Sono i paesi emergenti dell’Asia, guidati da Cina e India, a riprendersi più rapidamente, essendo tornati già a fine 2020 ai livelli del 2019; Europa Occidentale e America Latina appaiono invece in ritardo, e si riprenderanno solo nel 2022, mentre USA ed Est Europa si collocano a metà strada e supereranno la crisi entro fine 2021.

Andando più nel dettaglio, le economie avanzate stanno iniziando a riprendersi dalla recessione e dovrebbero registrare una crescita media del PIL del +3.9% nel 2021, dopo un calo del -5% nel 2020 e ancora un punto in meno rispetto al 2019, anche se rimangono alcune incertezze nelle due aree principali. Gli Stati Uniti  dovrebbero cresecre del +4.2% nel 2021 , ma il rischio di un nuovo aumento della disoccupazione e dei contagi riduce al +3,4% la crescita nel 2022; per l’Eurozona la ripresa sarà più lenta, dovendo recuperare il crollo dell’economia nel 2020 (-7,1%), e nonostante la previsione di un aumento del 4.2% nel 2020, dovrà aspettare il 2022 (previsione: +4,9%) per tornare ai livelli pre-pandemici (possibili anche due scenari, vedi tabella sotto).

Nel Regno Unito, a causa soprattutto dell’imposizione di un terzo lockdown nazionale, la ripresa si mostra più lenta e la crescita del +4,5% del 2021 coprirà solo la metà delle perdite del PIL nel 2020 a causa della pandemia (-10,3%), mentre un recupero sostanziale potrebbe arrivare nel 2022 (+6.4%). In Giappone, la forte recessione innescata dalla pandemia nel 2020 (-5,3%), potrebbe essere recuperata grazie alle Olimpiadi estive, che fanno prevedere una prudenziale stima del +2,7% nel 2021 e altrettanto nel 2022.

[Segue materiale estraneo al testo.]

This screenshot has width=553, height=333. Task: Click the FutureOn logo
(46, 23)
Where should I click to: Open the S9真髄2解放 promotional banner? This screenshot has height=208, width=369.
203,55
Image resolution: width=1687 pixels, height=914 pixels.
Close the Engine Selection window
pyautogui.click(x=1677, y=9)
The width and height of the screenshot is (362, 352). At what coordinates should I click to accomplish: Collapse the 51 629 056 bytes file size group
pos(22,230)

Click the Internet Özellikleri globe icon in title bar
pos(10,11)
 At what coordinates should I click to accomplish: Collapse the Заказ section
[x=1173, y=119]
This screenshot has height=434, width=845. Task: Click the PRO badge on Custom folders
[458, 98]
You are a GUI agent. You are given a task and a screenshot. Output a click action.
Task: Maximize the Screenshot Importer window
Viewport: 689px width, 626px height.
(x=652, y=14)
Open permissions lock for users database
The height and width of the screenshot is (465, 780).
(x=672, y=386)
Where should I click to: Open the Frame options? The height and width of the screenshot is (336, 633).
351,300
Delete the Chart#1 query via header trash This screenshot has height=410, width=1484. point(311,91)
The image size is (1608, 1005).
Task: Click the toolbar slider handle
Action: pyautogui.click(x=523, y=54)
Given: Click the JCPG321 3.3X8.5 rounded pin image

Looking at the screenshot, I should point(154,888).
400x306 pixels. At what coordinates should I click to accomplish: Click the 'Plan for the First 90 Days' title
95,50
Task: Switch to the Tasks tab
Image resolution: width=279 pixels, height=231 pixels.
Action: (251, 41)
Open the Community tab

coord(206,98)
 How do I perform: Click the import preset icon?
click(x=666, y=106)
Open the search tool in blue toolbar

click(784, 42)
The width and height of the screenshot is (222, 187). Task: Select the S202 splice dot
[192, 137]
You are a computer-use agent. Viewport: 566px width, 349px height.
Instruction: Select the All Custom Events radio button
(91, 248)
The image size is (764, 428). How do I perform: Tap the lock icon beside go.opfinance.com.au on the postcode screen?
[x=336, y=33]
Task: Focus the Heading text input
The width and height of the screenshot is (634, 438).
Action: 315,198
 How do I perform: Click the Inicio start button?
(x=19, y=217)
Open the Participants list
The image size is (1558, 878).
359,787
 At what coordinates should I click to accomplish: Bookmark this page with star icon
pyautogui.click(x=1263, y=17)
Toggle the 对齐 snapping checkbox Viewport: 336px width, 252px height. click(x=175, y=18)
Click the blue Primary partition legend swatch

La crescita economica nei mercati emergenti (Pil a -1.9% nel 2020, +6.3% nel 2021) è peggiorata drasticamente nel 2020 e staziona ancora in una fase critica, seppure con trend differenti tra i diversi Paesi. L’Asia Emergente (Pil a -0.3% nel 2020 e +7.4% nel 2021) si trova nella posizione più alta tra i Paesi che hanno saputo contenere meglio la diffusione del virus, grazie soprattutto alla performance di Cina (Pil a -1.8% nel 2020 e +8.8% nel 2021), con la gestione dei contagi sotto controllo e una forte politica di sostegno monetario, e India (PIL a -7.6% nel 2020 e +10.2% nel 2021), caratterizzata da previsioni più deboli. Viceversa, l’America Latina (Pil a -7.1% nel 2020 e +5.4% nel 2021) si colloca nella posizione più bassa, con le sue economie trainanti, Brasile (Pil a -4.7% nel 2020 e +4.0% nel 2021) e Messico (Pil a -8.7% nel 2020 e +6.1% nel 2021), che mostrano entrambe una performance di crescita ancora debole.

Massimo Mancini

Massimo Mancini, Country Director di Atradius per l’Italia, ha commentato: “Le previsioni sulla ripresa economica nel corso del 2021 restano ancora incerte, a causa dei dubbi sulla diffusione dei vaccini e sul reale controllo dei contagi. In molti mercati, anche fra quelli avanzati, permangono inoltre incognite sull’evoluzione politica dei governi e sulle decisioni che verranno adottate nei rapporti commerciali tra Stati. In questa fase, è ancora fortemente necessaria un’attenzione particolare alla gestione del credito, verso tutti i mercati che si stanno ancora riprendendo dagli effetti devastanti della pandemia”.